More from Boston.com:

A fourth-liner stepped up: Boston Globe columnist Kevin Paul Dupont opened his summary of Sean Kuraly’s Game 7 performance with an apt description:

Sean Kuraly can do a lot of things, most of them usually 10-12 paragraphs short of a headline, which is the life of fourth-line forwards. Card-carrying members of the fourth-line brotherhood of hockey anonymity punch in for duty, all smiles and elbows and sandpaper, and don’t dare flirt with the dream of being the night’s hero.

Liverpool is coming back to Fenway: One of the best teams in the world will be at Fenway Park this summer. Liverpool Football Club will return to Boston for the third time since 2012 on July 21 in a preseason friendly against Spanish side Sevilla. Liverpool are currently in a hotly contested race for the Premier League title, and will face Barcelona in the Champions League semifinal (the first leg of which kicks off on May 1). [The Boston Globe]
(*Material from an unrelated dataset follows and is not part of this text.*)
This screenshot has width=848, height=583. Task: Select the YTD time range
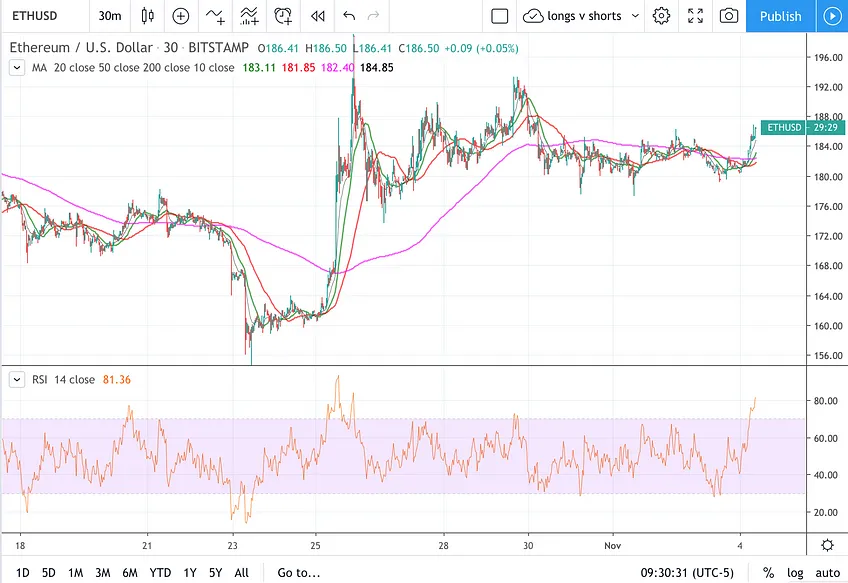coord(160,572)
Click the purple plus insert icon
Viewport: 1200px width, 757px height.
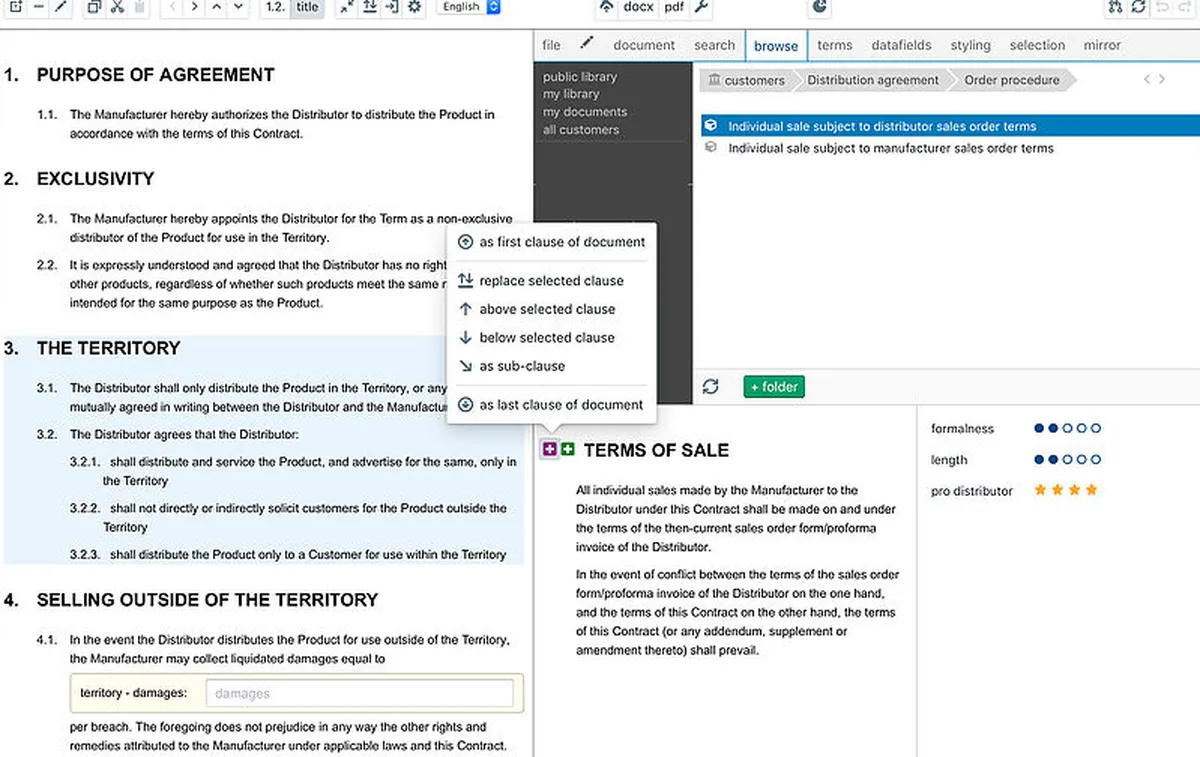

Marshawn Lynch is reportedly retiring (again):

On this day: In 2004, the Patriots selected defensive tackle Vince Wilfork and tight end Ben Watson in the first round of the NFL draft. New England, coming off its second Super Bowl win, was in a position of strength possessing multiple first rounders. And only four days earlier, Bill Belichick traded one of the team’s two second-round picks for Bengals running back Corey Dillon.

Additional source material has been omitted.